═══ Passage shown ═══

K Health is expanding its virtual primary care platform by upgrading an Artificial Intelligence physician that supports licensed clinicians across urgent care, chronic conditions, medical weight loss, and mental health. The organization moved its existing model to Gemma 3 hosted on Google Cloud’s Vertex AI, targeting a more conversational, empathetic, and professional intake experience while also reducing inferencing costs. The development strategy focused on the idea that a smaller, well-tuned model can outperform larger ones when trained to internalize decision-making logic instead of merely generating content.
After evaluating Llama and other open models, the team selected Gemma 3 on Vertex AI as the best balance of computational performance and cost. Engineers set up a structured procurement flow for multi-node (16) H100 GPU clusters and built reusable scripts to streamline training and inference across Gemma 3 4B, 12B, and 27B parameter variants, along with the MedGemma 27B model tailored for medical use. Using direct preference optimization, they generated 10 synthetic chats for each case, scored them on medical accuracy, conversational coherence, and clinical outcomes such as referrals, lab tests, or prescriptions, and then used a mix of best and worst conversations to teach the model the logic behind effective patient interactions. Gemma 3 4B showed a business score improvement from 0.48 to 0.76 with 10 epochs, while Gemma 3 12B reached a score of 0.81 after 20 training epochs, and MedGemma 27B recorded a business score of 0.71 but with higher inference cost.

═══ Information provided ═══

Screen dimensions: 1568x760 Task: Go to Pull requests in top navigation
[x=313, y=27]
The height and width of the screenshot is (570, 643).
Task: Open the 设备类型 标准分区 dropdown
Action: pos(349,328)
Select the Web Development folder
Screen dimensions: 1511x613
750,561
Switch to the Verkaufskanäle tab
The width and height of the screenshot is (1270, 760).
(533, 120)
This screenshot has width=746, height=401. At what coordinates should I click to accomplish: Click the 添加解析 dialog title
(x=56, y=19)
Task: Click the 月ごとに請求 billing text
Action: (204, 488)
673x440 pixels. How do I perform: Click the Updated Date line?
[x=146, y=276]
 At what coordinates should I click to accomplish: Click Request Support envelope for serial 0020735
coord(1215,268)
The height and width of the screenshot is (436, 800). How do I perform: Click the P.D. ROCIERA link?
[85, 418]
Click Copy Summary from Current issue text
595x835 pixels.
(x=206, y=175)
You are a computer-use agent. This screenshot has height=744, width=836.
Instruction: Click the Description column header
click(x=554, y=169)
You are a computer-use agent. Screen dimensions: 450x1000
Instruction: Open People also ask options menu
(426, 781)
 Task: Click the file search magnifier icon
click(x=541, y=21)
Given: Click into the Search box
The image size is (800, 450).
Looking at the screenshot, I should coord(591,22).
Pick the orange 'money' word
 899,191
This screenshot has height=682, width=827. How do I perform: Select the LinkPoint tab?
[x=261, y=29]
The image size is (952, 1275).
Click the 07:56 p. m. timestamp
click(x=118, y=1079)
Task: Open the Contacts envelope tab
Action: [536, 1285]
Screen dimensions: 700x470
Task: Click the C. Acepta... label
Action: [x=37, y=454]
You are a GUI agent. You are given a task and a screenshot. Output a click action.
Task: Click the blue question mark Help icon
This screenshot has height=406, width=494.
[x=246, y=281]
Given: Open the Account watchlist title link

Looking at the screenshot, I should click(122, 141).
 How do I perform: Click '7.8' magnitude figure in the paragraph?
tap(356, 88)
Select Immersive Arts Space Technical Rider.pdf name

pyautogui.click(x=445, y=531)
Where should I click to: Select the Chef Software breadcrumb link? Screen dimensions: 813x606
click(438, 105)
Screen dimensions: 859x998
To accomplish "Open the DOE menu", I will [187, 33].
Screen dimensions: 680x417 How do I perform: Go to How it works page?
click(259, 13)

═══

Exercise —
Reproduce the K Health passage above in full, word for word.

Answer space —
K Health is expanding its virtual primary care platform by upgrading an Artificial Intelligence physician that supports licensed clinicians across urgent care, chronic conditions, medical weight loss, and mental health. The organization moved its existing model to Gemma 3 hosted on Google Cloud’s Vertex AI, targeting a more conversational, empathetic, and professional intake experience while also reducing inferencing costs. The development strategy focused on the idea that a smaller, well-tuned model can outperform larger ones when trained to internalize decision-making logic instead of merely generating content.
After evaluating Llama and other open models, the team selected Gemma 3 on Vertex AI as the best balance of computational performance and cost. Engineers set up a structured procurement flow for multi-node (16) H100 GPU clusters and built reusable scripts to streamline training and inference across Gemma 3 4B, 12B, and 27B parameter variants, along with the MedGemma 27B model tailored for medical use. Using direct preference optimization, they generated 10 synthetic chats for each case, scored them on medical accuracy, conversational coherence, and clinical outcomes such as referrals, lab tests, or prescriptions, and then used a mix of best and worst conversations to teach the model the logic behind effective patient interactions. Gemma 3 4B showed a business score improvement from 0.48 to 0.76 with 10 epochs, while Gemma 3 12B reached a score of 0.81 after 20 training epochs, and MedGemma 27B recorded a business score of 0.71 but with higher inference cost.